Exercise objective: Copy out, word for word, the rows starting at the line that contains "1603x1024 pixels. Task: Select" and ending at the line that contains "Action: (x=440, y=81)", including both of those lines.

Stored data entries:
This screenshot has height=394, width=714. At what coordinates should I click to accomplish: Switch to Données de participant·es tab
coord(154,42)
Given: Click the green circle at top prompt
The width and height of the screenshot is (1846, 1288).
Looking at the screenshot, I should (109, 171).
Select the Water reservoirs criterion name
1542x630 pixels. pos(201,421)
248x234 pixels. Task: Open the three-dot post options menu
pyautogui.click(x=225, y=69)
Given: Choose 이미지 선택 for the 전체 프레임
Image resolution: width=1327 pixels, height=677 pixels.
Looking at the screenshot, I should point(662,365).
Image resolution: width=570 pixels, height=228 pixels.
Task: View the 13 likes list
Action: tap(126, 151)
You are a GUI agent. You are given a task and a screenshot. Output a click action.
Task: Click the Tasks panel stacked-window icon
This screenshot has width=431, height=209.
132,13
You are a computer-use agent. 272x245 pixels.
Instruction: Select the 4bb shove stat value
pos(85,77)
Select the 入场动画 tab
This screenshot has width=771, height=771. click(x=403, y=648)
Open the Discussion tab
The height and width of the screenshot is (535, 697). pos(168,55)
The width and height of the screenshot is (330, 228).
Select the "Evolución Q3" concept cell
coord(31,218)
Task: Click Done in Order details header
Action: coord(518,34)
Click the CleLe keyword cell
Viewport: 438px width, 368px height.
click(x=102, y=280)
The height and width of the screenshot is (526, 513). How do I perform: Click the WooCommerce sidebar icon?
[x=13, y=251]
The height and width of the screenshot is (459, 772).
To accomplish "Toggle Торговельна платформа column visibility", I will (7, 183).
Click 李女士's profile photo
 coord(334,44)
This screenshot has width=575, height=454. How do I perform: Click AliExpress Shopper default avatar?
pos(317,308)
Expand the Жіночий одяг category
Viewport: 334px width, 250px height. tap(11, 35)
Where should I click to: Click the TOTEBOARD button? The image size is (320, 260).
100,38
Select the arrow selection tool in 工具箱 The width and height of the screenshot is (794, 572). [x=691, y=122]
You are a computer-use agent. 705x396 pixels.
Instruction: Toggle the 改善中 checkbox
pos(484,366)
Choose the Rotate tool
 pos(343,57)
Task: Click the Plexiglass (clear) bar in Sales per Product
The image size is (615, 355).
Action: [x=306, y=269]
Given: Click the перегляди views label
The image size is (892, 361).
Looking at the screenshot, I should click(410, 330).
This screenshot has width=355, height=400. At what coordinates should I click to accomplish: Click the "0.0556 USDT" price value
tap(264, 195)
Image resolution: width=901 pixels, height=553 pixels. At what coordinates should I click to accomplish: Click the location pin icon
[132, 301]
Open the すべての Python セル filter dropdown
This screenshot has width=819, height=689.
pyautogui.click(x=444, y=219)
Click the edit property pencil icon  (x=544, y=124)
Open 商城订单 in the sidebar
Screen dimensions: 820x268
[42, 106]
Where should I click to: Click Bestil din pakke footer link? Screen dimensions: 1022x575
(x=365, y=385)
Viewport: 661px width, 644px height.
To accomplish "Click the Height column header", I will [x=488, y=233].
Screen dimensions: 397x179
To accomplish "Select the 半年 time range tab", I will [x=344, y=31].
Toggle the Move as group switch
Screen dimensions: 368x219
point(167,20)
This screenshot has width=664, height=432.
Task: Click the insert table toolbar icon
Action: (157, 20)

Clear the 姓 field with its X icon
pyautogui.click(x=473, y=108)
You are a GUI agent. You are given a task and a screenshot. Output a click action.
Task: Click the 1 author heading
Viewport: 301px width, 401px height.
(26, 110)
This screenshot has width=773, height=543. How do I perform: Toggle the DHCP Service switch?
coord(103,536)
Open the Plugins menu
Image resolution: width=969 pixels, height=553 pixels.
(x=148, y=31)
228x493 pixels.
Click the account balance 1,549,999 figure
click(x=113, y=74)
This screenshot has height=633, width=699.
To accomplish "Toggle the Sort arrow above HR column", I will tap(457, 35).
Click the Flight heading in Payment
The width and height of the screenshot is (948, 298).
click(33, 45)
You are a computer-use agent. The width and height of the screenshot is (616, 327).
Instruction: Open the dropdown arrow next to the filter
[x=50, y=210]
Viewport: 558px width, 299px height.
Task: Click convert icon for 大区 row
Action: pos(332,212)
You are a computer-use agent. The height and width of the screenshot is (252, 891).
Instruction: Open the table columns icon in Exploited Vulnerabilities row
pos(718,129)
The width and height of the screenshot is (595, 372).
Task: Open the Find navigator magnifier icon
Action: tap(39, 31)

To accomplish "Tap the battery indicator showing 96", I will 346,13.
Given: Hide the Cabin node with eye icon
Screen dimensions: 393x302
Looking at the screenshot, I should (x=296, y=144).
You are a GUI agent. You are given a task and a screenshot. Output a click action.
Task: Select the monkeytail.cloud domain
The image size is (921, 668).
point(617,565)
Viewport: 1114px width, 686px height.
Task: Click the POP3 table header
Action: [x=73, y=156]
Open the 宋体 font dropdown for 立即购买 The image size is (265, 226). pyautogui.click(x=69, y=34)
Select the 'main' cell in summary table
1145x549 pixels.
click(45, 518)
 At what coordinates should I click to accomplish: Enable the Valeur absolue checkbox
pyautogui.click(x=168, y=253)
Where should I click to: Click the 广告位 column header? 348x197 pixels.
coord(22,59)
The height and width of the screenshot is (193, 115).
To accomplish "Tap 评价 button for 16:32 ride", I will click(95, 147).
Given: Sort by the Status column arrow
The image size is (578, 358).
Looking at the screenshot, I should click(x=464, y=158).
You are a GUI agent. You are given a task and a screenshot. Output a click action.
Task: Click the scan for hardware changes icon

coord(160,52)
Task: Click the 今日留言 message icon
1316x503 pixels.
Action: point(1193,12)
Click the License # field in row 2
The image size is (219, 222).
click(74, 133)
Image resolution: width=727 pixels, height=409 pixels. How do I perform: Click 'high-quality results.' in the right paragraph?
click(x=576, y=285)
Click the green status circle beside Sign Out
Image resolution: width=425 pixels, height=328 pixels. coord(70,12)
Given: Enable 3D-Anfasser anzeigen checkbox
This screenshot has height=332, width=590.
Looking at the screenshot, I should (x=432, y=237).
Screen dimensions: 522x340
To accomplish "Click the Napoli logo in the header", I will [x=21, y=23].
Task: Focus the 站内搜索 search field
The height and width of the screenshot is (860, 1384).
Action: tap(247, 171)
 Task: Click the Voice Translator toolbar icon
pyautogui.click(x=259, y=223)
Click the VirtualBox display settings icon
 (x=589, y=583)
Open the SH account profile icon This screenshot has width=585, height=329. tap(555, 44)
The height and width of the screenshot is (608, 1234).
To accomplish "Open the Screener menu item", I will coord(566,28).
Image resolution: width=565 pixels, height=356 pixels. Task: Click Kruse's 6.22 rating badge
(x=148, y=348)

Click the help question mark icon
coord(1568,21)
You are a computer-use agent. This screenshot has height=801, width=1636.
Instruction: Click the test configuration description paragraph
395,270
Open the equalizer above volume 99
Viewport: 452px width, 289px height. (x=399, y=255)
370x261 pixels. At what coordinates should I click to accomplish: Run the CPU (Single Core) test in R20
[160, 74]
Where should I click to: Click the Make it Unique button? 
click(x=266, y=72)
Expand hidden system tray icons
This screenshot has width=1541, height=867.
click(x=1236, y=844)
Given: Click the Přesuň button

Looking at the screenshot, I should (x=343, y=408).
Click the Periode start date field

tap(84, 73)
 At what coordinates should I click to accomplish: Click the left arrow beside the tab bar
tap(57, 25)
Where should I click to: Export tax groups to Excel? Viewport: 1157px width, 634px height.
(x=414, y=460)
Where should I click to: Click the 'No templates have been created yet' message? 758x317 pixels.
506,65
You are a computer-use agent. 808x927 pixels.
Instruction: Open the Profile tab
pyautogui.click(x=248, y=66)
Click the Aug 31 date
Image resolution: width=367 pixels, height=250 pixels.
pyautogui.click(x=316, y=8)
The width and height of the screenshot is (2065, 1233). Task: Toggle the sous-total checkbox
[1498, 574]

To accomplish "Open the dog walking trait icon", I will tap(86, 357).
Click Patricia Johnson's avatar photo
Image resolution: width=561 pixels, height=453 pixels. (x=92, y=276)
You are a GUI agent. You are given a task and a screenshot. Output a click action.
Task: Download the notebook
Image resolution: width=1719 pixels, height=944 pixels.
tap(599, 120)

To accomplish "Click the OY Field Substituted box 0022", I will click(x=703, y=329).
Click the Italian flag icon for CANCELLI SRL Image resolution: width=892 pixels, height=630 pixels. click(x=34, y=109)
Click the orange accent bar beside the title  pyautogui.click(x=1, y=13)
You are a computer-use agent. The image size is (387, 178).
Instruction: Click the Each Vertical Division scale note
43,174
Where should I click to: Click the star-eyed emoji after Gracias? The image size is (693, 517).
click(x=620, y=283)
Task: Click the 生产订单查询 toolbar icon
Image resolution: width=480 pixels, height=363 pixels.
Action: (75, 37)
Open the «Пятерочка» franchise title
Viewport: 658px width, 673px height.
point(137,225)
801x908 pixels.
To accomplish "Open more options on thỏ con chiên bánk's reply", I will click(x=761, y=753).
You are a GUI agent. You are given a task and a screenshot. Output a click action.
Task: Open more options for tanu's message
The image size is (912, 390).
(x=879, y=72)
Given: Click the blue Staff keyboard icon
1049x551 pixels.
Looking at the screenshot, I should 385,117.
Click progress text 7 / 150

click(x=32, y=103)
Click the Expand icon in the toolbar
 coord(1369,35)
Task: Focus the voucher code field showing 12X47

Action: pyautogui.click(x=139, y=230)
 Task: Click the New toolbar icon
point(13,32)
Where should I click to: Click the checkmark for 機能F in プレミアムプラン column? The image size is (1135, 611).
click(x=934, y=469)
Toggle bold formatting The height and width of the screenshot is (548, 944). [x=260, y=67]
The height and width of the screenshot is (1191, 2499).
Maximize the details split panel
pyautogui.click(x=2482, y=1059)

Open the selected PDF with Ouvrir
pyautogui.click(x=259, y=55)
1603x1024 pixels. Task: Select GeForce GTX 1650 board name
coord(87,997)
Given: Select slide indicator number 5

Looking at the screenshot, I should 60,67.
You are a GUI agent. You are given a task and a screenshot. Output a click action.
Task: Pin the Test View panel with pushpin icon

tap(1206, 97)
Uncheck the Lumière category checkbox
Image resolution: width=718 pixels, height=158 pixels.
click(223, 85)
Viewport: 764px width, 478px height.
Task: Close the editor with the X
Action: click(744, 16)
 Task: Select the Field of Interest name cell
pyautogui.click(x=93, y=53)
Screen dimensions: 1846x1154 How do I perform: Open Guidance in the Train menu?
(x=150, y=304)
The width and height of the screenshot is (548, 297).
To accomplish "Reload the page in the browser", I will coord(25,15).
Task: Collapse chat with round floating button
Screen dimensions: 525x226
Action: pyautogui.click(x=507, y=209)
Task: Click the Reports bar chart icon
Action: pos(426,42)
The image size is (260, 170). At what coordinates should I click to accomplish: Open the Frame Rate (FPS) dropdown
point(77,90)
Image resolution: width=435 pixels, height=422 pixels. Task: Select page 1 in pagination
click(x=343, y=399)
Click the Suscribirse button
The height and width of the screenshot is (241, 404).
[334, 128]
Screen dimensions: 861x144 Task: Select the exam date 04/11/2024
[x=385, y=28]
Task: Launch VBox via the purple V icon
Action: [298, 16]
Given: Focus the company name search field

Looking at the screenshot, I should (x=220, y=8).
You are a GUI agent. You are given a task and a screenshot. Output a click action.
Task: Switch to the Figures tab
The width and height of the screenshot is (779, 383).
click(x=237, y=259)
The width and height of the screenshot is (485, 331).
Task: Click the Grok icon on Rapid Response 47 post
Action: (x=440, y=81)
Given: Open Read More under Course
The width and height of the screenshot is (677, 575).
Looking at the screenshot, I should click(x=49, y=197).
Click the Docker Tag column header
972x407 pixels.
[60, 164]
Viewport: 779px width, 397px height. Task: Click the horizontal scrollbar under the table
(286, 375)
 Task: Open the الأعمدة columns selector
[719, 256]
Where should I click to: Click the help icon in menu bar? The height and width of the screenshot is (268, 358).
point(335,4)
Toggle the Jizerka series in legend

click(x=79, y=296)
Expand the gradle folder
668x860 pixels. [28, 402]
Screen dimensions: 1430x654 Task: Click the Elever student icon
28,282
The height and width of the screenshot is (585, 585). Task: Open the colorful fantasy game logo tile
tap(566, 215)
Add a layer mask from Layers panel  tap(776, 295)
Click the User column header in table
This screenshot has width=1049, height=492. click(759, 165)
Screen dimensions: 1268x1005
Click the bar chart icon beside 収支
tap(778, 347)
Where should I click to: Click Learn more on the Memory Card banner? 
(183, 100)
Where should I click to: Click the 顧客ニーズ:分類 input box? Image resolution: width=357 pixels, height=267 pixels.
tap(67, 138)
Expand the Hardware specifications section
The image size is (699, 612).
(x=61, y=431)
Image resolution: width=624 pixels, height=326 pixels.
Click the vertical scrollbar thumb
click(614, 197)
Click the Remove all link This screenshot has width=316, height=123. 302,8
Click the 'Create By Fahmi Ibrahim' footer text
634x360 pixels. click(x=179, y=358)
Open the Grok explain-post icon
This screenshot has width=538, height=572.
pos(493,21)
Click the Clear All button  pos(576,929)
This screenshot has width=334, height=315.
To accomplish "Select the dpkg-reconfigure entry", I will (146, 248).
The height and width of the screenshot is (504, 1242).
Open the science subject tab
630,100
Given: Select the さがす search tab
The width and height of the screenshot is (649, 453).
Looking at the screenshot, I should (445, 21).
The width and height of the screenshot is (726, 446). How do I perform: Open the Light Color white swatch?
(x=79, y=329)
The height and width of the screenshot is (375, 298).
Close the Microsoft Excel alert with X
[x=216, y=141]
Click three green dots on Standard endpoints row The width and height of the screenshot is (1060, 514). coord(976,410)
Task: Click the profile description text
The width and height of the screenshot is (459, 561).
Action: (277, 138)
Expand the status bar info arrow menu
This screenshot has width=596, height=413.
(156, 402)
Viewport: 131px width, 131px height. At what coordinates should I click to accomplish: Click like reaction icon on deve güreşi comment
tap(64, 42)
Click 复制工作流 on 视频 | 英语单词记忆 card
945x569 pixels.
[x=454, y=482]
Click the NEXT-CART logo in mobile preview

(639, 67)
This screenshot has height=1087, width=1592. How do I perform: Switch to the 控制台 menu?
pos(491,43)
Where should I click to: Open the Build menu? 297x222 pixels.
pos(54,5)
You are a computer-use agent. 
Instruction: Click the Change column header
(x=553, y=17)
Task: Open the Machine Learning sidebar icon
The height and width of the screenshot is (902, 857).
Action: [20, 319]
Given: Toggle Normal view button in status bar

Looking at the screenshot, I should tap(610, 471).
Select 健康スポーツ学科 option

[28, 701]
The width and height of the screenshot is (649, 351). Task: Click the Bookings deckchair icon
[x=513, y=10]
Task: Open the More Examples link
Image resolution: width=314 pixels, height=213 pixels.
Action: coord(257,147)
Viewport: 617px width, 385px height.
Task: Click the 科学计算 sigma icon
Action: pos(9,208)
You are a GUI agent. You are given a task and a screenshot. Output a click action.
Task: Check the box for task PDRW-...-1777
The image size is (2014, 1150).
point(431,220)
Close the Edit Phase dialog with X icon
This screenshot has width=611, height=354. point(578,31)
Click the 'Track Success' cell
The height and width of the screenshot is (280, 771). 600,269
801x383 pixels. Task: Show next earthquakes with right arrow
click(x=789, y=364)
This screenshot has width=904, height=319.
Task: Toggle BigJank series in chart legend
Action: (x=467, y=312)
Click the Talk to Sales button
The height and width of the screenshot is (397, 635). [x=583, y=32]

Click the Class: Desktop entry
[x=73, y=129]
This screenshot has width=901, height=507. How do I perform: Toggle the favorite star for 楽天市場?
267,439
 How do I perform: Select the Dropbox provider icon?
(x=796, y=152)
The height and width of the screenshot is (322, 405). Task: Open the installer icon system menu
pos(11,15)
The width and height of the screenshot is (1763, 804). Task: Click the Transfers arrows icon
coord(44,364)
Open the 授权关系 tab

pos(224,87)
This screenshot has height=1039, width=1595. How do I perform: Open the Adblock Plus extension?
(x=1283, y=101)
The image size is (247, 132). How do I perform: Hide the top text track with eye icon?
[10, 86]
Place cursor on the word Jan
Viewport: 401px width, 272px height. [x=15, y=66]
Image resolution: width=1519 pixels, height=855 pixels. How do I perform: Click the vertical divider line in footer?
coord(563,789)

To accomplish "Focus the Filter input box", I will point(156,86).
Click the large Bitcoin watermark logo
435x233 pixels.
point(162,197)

Worked solution:
1603x1024 pixels. Task: Select GeForce GTX 1650 board name
coord(87,997)
Given: Select slide indicator number 5

Looking at the screenshot, I should 60,67.
You are a GUI agent. You are given a task and a screenshot. Output a click action.
Task: Pin the Test View panel with pushpin icon

tap(1206, 97)
Uncheck the Lumière category checkbox
Image resolution: width=718 pixels, height=158 pixels.
click(223, 85)
Viewport: 764px width, 478px height.
Task: Close the editor with the X
Action: click(744, 16)
 Task: Select the Field of Interest name cell
pyautogui.click(x=93, y=53)
Screen dimensions: 1846x1154 How do I perform: Open Guidance in the Train menu?
(x=150, y=304)
The width and height of the screenshot is (548, 297).
To accomplish "Reload the page in the browser", I will coord(25,15).
Task: Collapse chat with round floating button
Screen dimensions: 525x226
Action: pyautogui.click(x=507, y=209)
Task: Click the Reports bar chart icon
Action: pos(426,42)
The image size is (260, 170). At what coordinates should I click to accomplish: Open the Frame Rate (FPS) dropdown
point(77,90)
Image resolution: width=435 pixels, height=422 pixels. Task: Select page 1 in pagination
click(x=343, y=399)
Click the Suscribirse button
The height and width of the screenshot is (241, 404).
[334, 128]
Screen dimensions: 861x144 Task: Select the exam date 04/11/2024
[x=385, y=28]
Task: Launch VBox via the purple V icon
Action: [298, 16]
Given: Focus the company name search field

Looking at the screenshot, I should (x=220, y=8).
You are a GUI agent. You are given a task and a screenshot. Output a click action.
Task: Switch to the Figures tab
The width and height of the screenshot is (779, 383).
click(x=237, y=259)
The width and height of the screenshot is (485, 331).
Task: Click the Grok icon on Rapid Response 47 post
Action: (x=440, y=81)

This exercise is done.